Written instruction 1: Reproduce a passage from the edit-aggregation excerpt below verbatim. Begin at the words "For the slide" and stop after the words "overall_agg.round(1)".
Written instruction 2:
Answer the following from the edit-aggregation excerpt below:
(a) Which column is renamed to num_editors?
(b) How many edits are recorded for arwiki under the link-recommendation task type?
(c) What revert_rate value is shown for viwiki under the links task type?

Source excerpt:
■ ■ ■ ■ ■
For the slide deck, for each wiki, aggregate the number of edits and editors.

In [14]:
overall_agg = (link_task_edits_data.groupby(['wiki', 'task_type'])
               .agg({'num_edits' : 'sum', 'num_reverts' : 'sum', 'user_id' : 'count'})
               .rename(columns = {'user_id' : 'num_editors'}))
overall_agg['revert_rate'] = 100 * overall_agg['num_reverts'] / overall_agg['num_edits']
overall_agg.round(1)

Unnamed: 0_level_0,Unnamed: 1_level_0,num_edits,num_reverts,num_editors,revert_rate
wiki,task_type,Unnamed: 2_level_1,Unnamed: 3_level_1,Unnamed: 4_level_1,Unnamed: 5_level_1
arwiki,link-recommendation,884,71,94,8.0
arwiki,links,51,13,17,25.5
bnwiki,link-recommendation,83,2,18,2.4
bnwiki,links,10,1,6,10.0
cswiki,link-recommendation,206,3,22,1.5
cswiki,links,7,1,5,14.3
viwiki,link-recommendation,75,1,24,1.3
viwiki,links,20,8,8,40.0


# Rejection Rate

Q: Do we count all rejections, or only those that are part of saved edits? Do we count all edit sessions, or only those made by new accounts?
■ ■ ■ ■ ■
Information shown:

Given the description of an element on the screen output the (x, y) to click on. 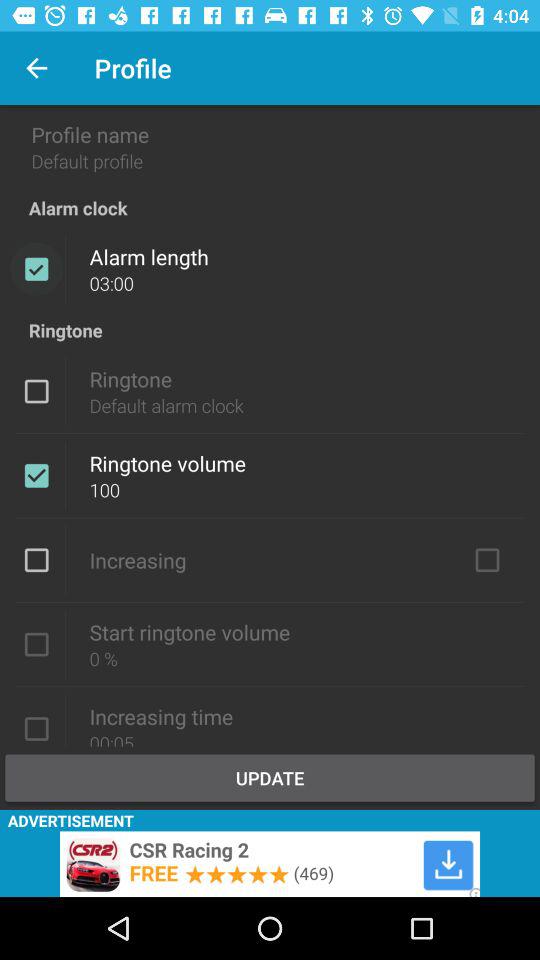
check increasing time (36, 727)
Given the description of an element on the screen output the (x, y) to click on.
■ ■ ■ ■ ■
Result 1:
For the slide deck, for each wiki, aggregate the number of edits and editors.

In [14]:
overall_agg = (link_task_edits_data.groupby(['wiki', 'task_type'])
               .agg({'num_edits' : 'sum', 'num_reverts' : 'sum', 'user_id' : 'count'})
               .rename(columns = {'user_id' : 'num_editors'}))
overall_agg['revert_rate'] = 100 * overall_agg['num_reverts'] / overall_agg['num_edits']
overall_agg.round(1)

Result 2:
(a) user_id
(b) 884
(c) 40.0